I would create a controller for each of these endpoints.

Darrel Miller
Thanks for you reply, but I've got NFI what you're talking about. You don't even seem to mention Widgets owned by Users? I was looking for an answer like "you should create a custom action on your controller" or "you should use the index action on your Widgets controller and do XYZ in it".
Stewart Johnson
:-) I changed the name of some of the elements in the last two documents to try and clarify. A convention that I use in XML documents returned from RESTful interfaces is that if an element has an href then I can follow that link to retrieve a complete representation of that resource. Sorry, I didn't realize it was that unclear. I guess I have spent too much time looking at documents like this.
Darrel Miller
I sort of knew you were looking for a "how does this work in Rails" but what I'm trying to get at is that thinking in terms of URLs and actions on controllers is going to make it really hard when you hit the harder issues in designing RESTful interfaces. I'll show you the URLs that I would use to model this problem, from that it may be obvious how to do it in Rails.
Darrel Miller
Another problem with Rails' "RESTful routing" is that it seems to be able to nest URIs in various ways, even if they come out to the same resource - a violation of REST.
Wahnfrieden
Instead of "/Widget/1/UsersOfWidget" Wouldn't "/Users?Widget=1" possibly be more appropriate?
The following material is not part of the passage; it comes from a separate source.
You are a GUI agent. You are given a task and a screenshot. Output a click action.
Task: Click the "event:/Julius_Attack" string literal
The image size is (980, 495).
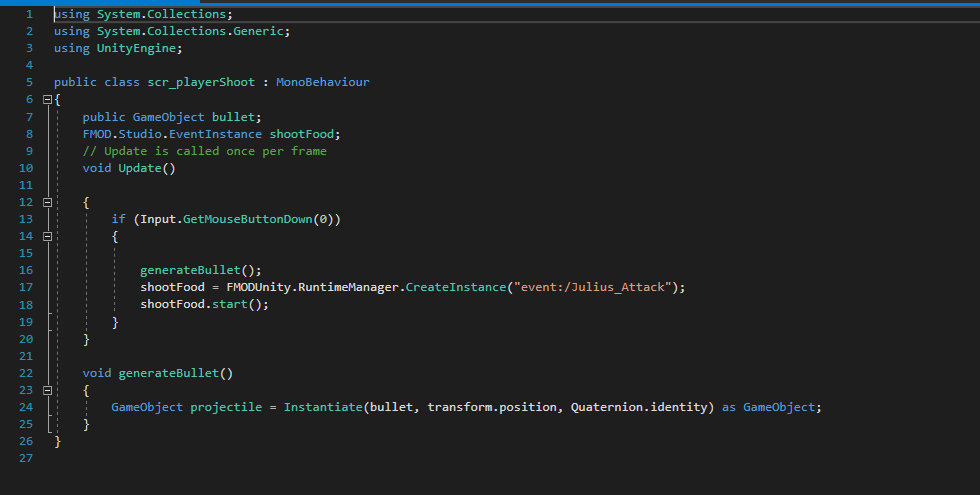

Uses the same /Users URI for a subset of the same resource.
Wahnfrieden
@Wahnfrieden Yeah, using a query parameter would probably be clearer. But like we keep saying, it really doesn't matter if your media types are done properly :-)
Darrel Miller
The URI representation doesn't matter (along as it doesn't violate whatever standard being used, HTTP in this case) but if I recall correctly you should only have one URI per view of resource, which applies here since it's just a subset and not a different media type.
Wahnfrieden
I think the key word there is SHOULD. I don't believe it is a MUST. I do recall it being a hotly debated topic ;-)
Darrel Miller
+2  A: 

The url for the list of widgets belonging to a user foo would look like this:

/users/foo/widgets

You then have a choice of how to do your URLs for each of those widgets. This is possible:

/users/foo/widgets/bar

But I prefer this:

/widgets/bar

Your routes would look like this:

map.resources :users, :has_many => :widgets, :shallow => true
map.resources :widgets, :has_many => :users, :shallow => true

(This is from memory, I may have screwed up one or more details)
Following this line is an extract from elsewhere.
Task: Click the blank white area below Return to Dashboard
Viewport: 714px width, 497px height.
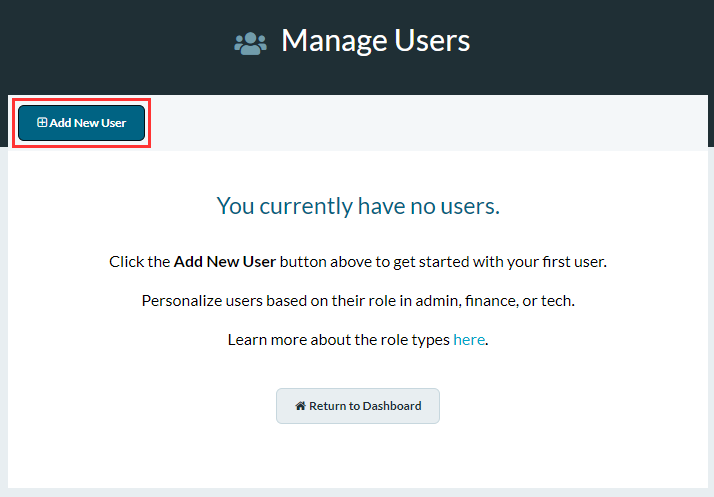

The controller method that handles /user/foo/widgets is the index action of the WidgetController. It tests for the existence of the user_id parameter and restricts the widgets returned based on that. (Or retrieves the foo user and sets @widgets to @user.widgets.)

Update: There's a good overview of nested routing that answers my original question in the Rails Guides.

Update 2 Oh yes, I meant to link to some documentation as well.

wombleton
Ah that makes a lot of sense. I wasn't aware of the :shallow option for map.resources. Thanks!
Stewart Johnson
Spot on, but the relationship here is "has_and_belongs_to_many" since one user can have many widgets, and a widget can belong to many users.
askegg
You'd probably pair has_many and has_many :through relationships to something like a `UserWidget` (lame name) instead of a `habtm` I would have thought.
wombleton
Actually I had intended that a User :has_many Widgets and a Widget :belongs_to a User.
Stewart Johnson
Pretty URIs have nothing to do with REST.
Wahnfrieden
@Wahnfrieden -- and my question wasn't about pretty URLs, it was about controllers and actions.
Stewart Johnson
+1  A: 

I think Darrel is trying to educate you on REST in general, as he says worrying too much about URL design could be a sign that you are not really designing RESTfully. For example, as Darrel shows, your User representation could carry the links to the Widgets that he/she owns (or a link to a URL that performs a search for those widgets own by the user).